This is the day folks give thanks with prayers of appreciation for roast turkey, for the stuffing, for the cranberry sauce, the potatoes, the gravy, the rolls, the pumpkin pie, the veggies, even including the squash that normally has no chance of appreciation at all as compared to the corn or the peas. We might be grateful for our jobs, our success, our opportunities. If we’re feeling expansive enough (and the turkey’s not getting cold) we might praise our family and our friends—if any of the latter happen to be present—and, of course, we might ask for the blessings of the higher power of our choosing.
Such prayers have been given by the population at least a quadrillion times, maybe more. This kind of day has the space and time to accommodate reflection, prayer, and a couple of NFL football games. It is a delightful holiday.

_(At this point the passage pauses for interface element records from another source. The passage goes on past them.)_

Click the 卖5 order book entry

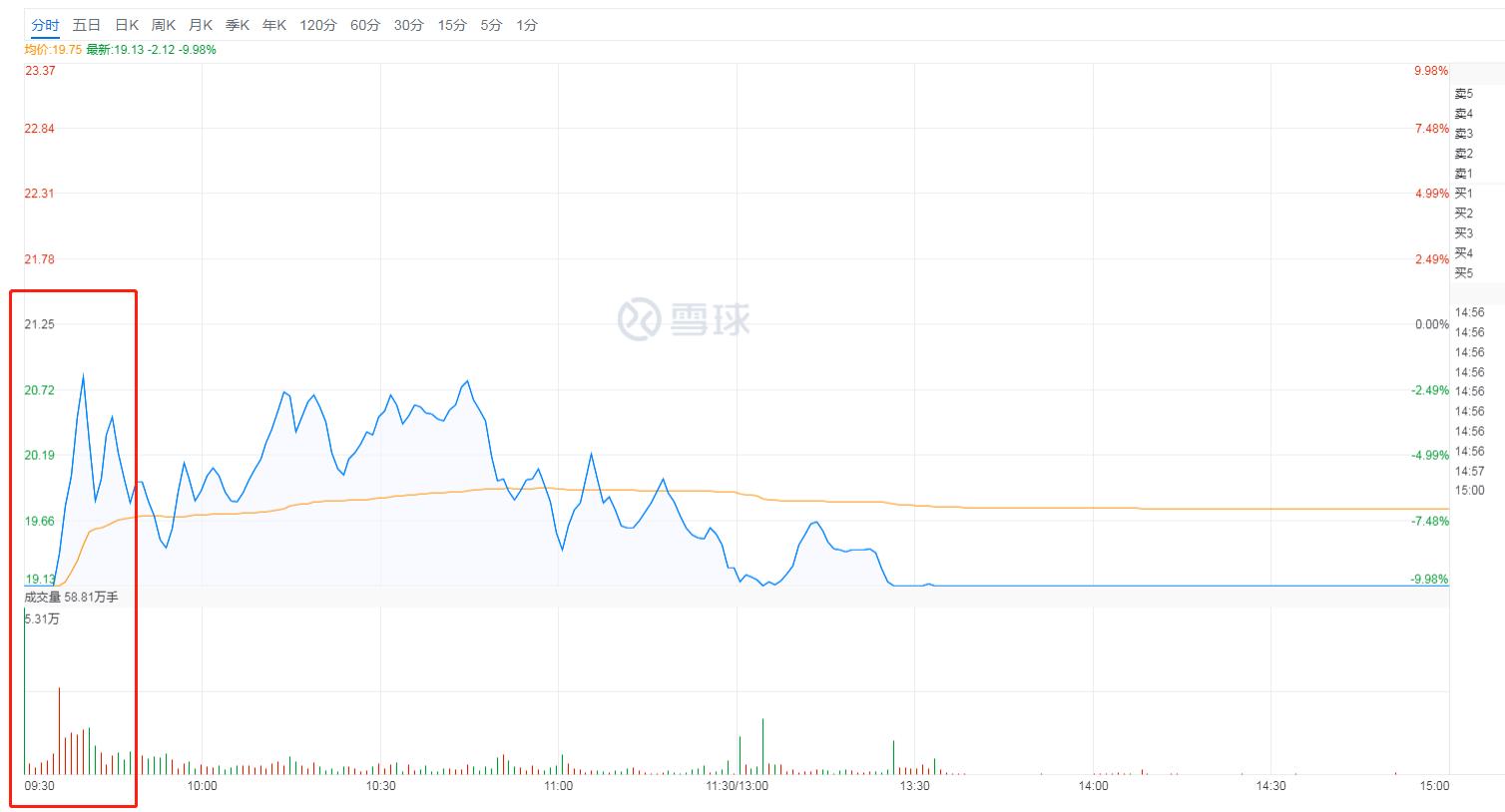click(1463, 93)
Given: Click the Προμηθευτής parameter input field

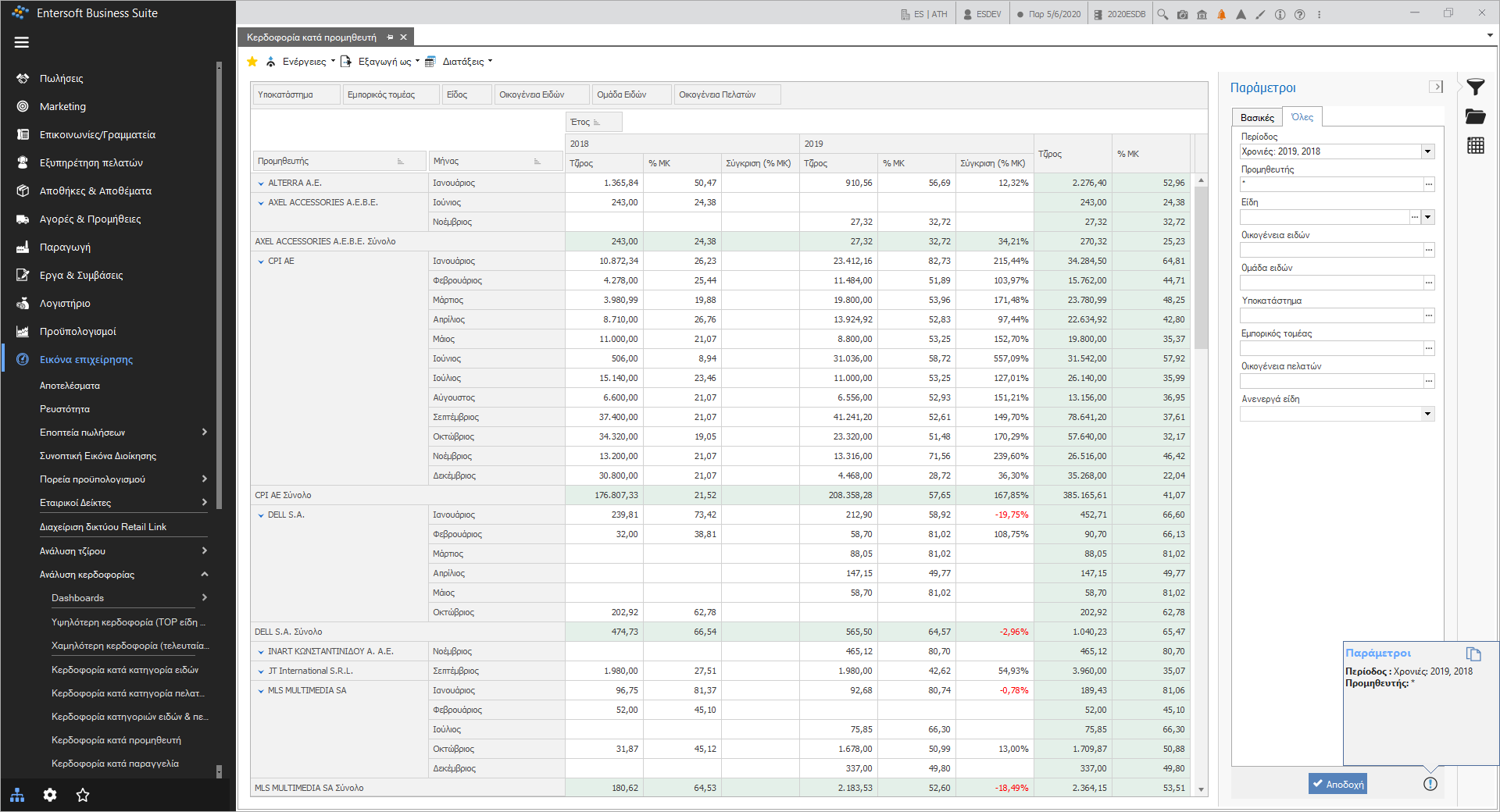Looking at the screenshot, I should coord(1331,184).
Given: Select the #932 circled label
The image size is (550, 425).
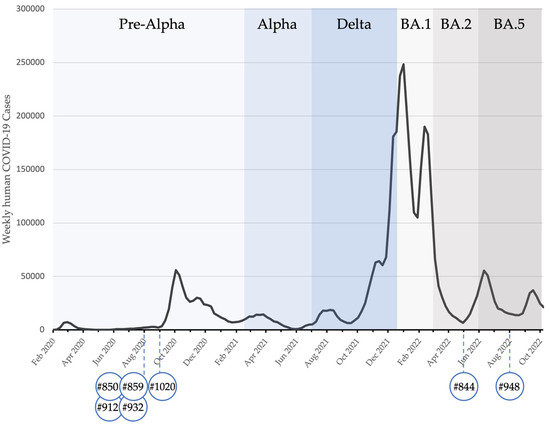Looking at the screenshot, I should [x=133, y=407].
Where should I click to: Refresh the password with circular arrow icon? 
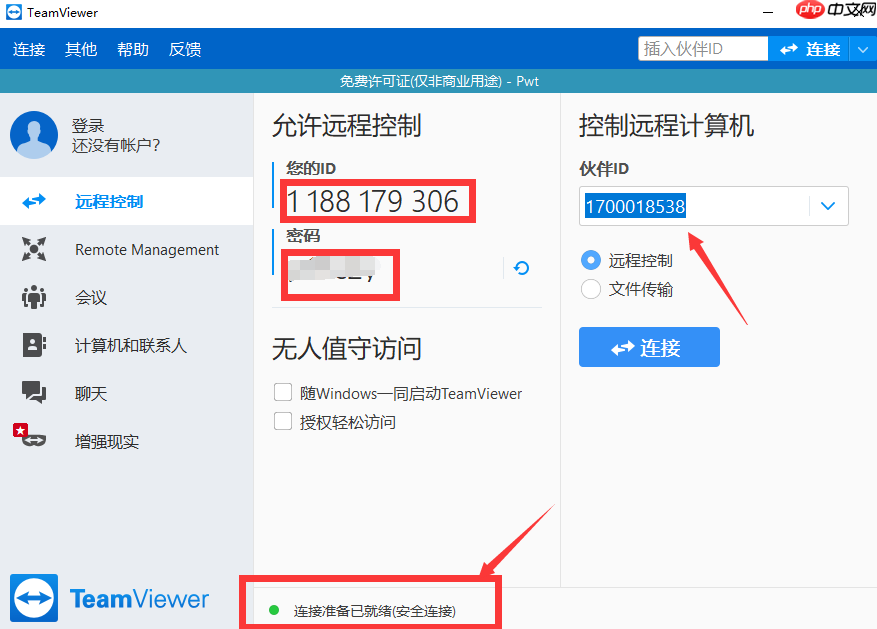(521, 268)
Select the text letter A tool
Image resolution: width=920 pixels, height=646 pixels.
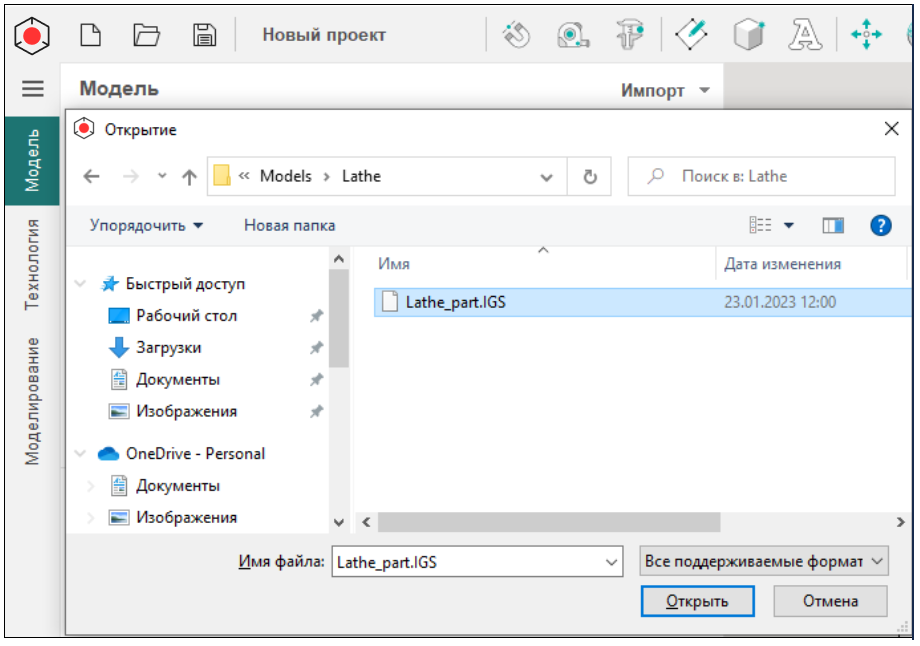[x=804, y=35]
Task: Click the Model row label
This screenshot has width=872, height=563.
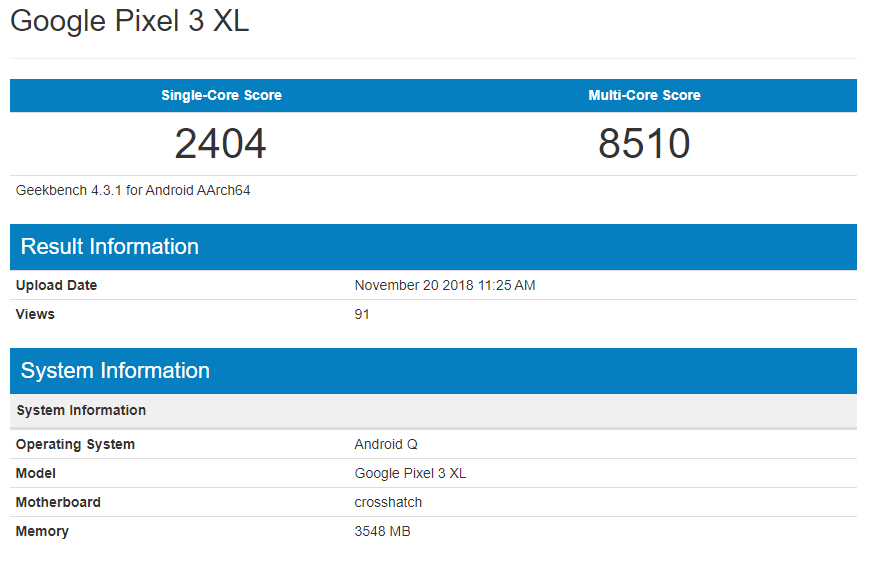Action: pos(36,473)

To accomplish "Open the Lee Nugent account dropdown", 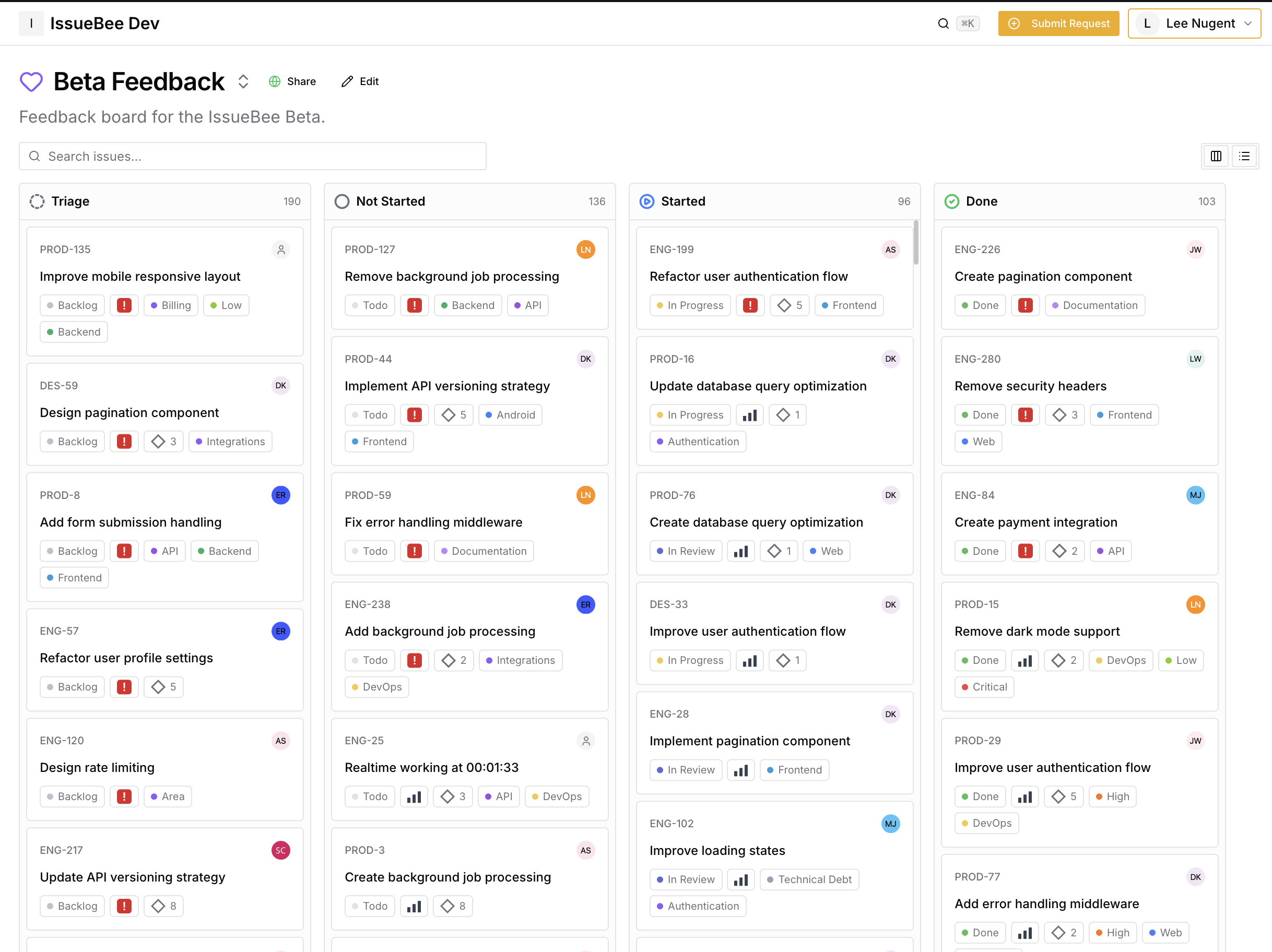I will 1194,23.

As wonderful as the typical prayer of thanks can be, I feel that it leaves out some of the basics, which I’d like to offer here. The following prayer might not be quite so lofty or pious as the fore-mentioned sentiments. It is a little more down to earth (forgive the puntentional):
We’d like to give thanks for our garden tools, particularly the broad fork that we got from Johnny’s Seeds in Maine, because that one tool has done more than any other to till and aerate the soil, providing us with the abundance of food on the table today. Thanks for the living soil itself, too, all-too-often unappreciated, abused, and killed with artificial fertilizers and pesticides.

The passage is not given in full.